"I have been gone a long time."
"More than an hour."
"It was not my fault. Just fancy, down there it is as dark as in an oven. I had great difficulty in finding our friend's body; but, thanks to heaven, it is now in the ground, and protected from the teeth of the coyotes and the other vermin of the prairie."
Don Miguel took his hand and pressed it tenderly, while tears of gratitude ran down his cheeks.
"Valentine," he said, with great emotion. "You are better than all of us; you think of everything; no circumstance, however grave it may be, can make you forget what you regard in the light of a duty. Thanks, my friend, thanks, for having placed in the ground the poor general's body; you have made me very happy."
"That will do," Valentine said, as he turned his head away, not to let the emotion he felt in spite of himself, be noticed; "suppose we feed? I am fearfully hungry; the sun is rising, and we have not yet quitted that frightful labyrinth in which we so nearly left our bones."
The hunters set down round the fire, and began sharply attacking the meal that awaited them.

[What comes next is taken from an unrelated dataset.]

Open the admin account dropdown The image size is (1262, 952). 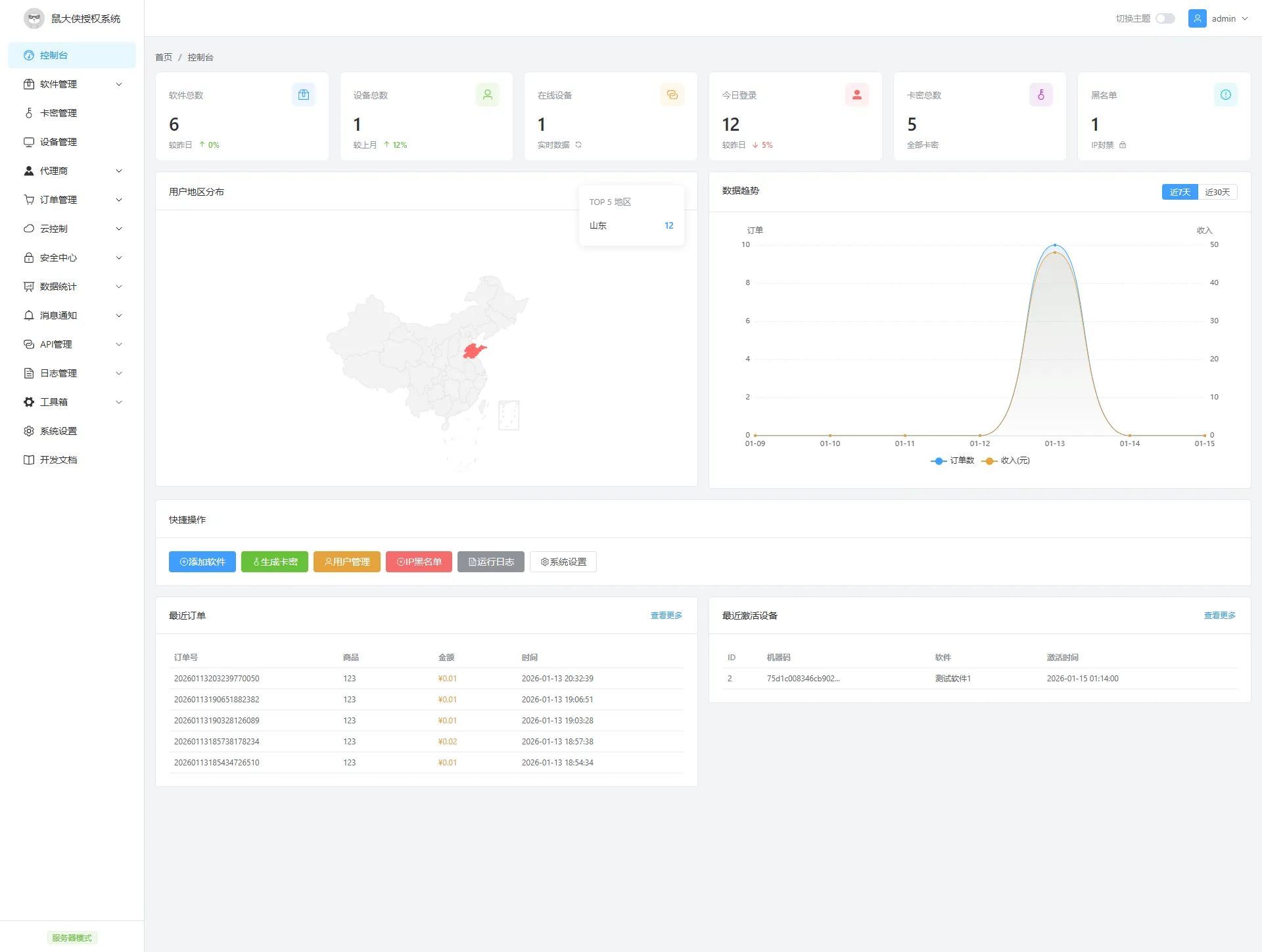(1225, 18)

When they had finished eating, which did not take long, thanks to Valentine, who continually urged them to take double mouthfuls, they rose and prepared to start again.
"Let us pay great attention, caballeros," the hunter said to them, "and carefully look around us, for I am greatly mistaken if we do not find a trail within an hour."
"What makes you suppose so?"
"Nothing, I have found no sign," Valentine answered, with a smile; "but I feel a foreboding that we shall soon find the man we have been seeking so long."